Les manifestations en Iran, désormais au dixième jour, se caractérisent par une répression accrue, particulièrement ciblant les jeunes. Des centaines de manifestants, incluant de nombreux mineurs, ont été arrêtés ou blessés alors que la mobilisation s’intensifie. Parmi les visages de cette résistance, on trouve Kimia Hadadian, 17 ans, et Amirhossein Karimpour, 16 ans, dont les portraits circulent sur les réseaux sociaux, attirant l’attention sur leur situation critique.
Selon Nazila Maroufian, une journaliste exilée en France, ces adolescents s'exposent à des violences inouïes. "Des enfants comme Sogand Mansouri, 14 ans, sont portés disparus alors qu'ils participaient à des manifestations pacifiques," constate-t-elle. "L'absence d'informations sur leur sort est alarmante. Nous ne pouvons qu’espérer qu'ils reçoivent le soutien nécessaire."
Les origines de ce mouvement social remontent à des grèves de commerçants à Téhéran, suivies par un durcissement des revendications politiques, demandant la chute de la République islamique. Les slogans qui résonnent dans les rues semblent refléter un ras-le-bol général face à l'hyperinflation et à la dégradation des conditions de vie, un sentiment partagé par de nombreux Iraniens.
Comme le rapporte Le Monde, des étudiants se sont eux aussi joints à la lutte, apportant leur soutien aux manifestants. La situation devient tragique, plusieurs mineurs ont été arrêtés, et des rapports indiquent des blessures sérieuses parmi les détenus. L’organisation Iran Human Rights (IHRNGO) alerte sur les conditions catastrophiques dans les prisons, où des adolescents comme Soroush Javidi, 17 ans, souffrent de graves blessures sans recevoir les soins appropriés.

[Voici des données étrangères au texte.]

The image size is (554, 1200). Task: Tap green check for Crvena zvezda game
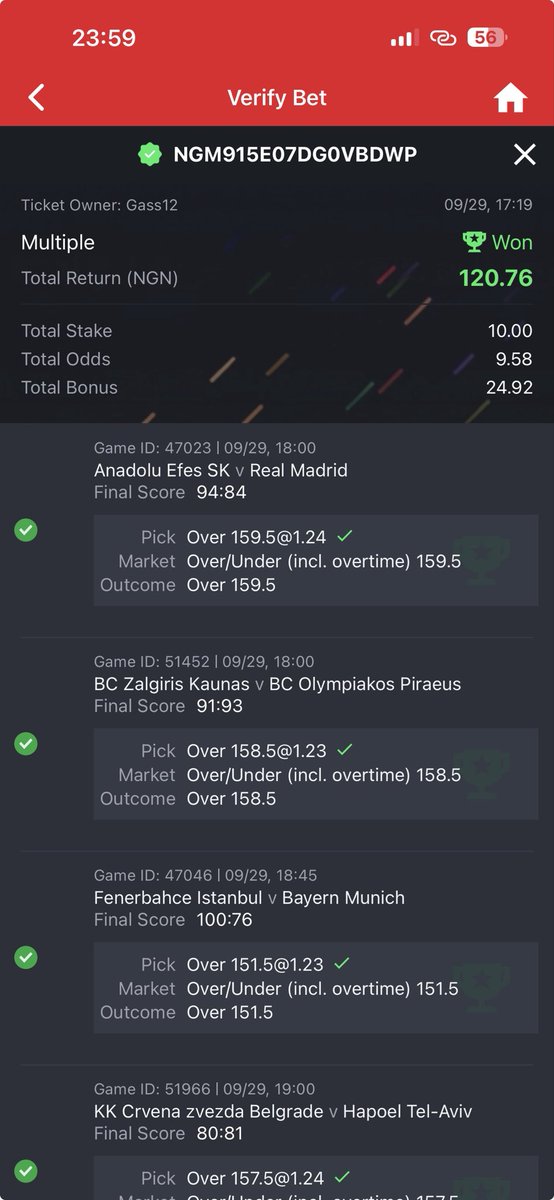(26, 1171)

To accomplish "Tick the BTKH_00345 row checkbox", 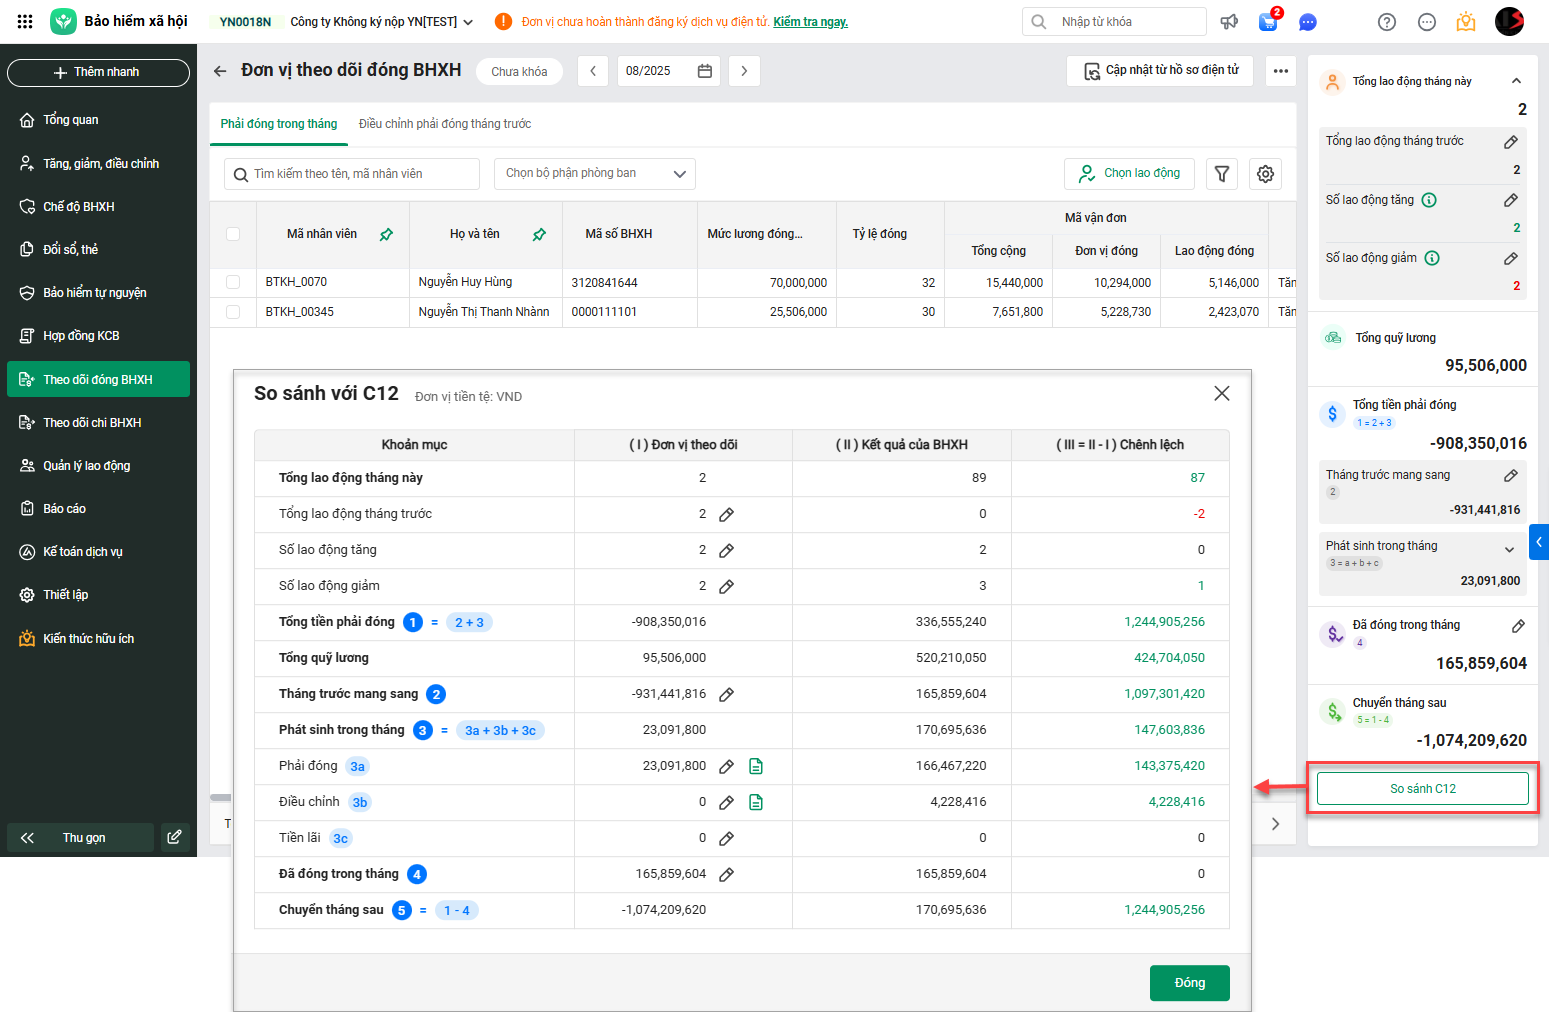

La répression s'accompagne d'une escalade de la violence, des fusils d'assaut AK-47 étant utilisés par les forces de sécurité contre des manifestants. Le 3 janvier, des dizaines de personnes ont été blessées, et la colère populaire semble se cristalliser sur des scènes de résistance de plus en plus marquées. Dans plusieurs régions, les manifestants n’hésitent plus à s’attaquer aux miliciens pro-régime, comme le montrent des vidéos devenues virales, dépeignant une jeunesse qui ne craint plus la répression.
Le chef du pouvoir judiciaire, Gholamhossein Mohseni Ejeï, a réagi en disant qu'il n'y aurait aucune clémence envers les "émeutiers", tout en reconnaissant le droit de manifester. Ce discours témoigne d'une volonté de maintenir un contrôle strict sur le mouvement, alors que l’ayatollah Ali Khamenei, dans ses prises de parole récentes, semble légitimer la répression en désignant les manifestants comme des "agents de l'ennemi".
Il est important de surveiller l’évolution de la situation, car cette lutte pour les droits des jeunes Iraniens pourrait marquer un tournant significatif dans l’histoire récente du pays. L’arrestation d'adolescents et les violences qui en découlent mettent en lumière la brutalité du régime iranien face à la jeunesse qui s'éveille à la nécessité de revendiquer ses droits fondamentaux.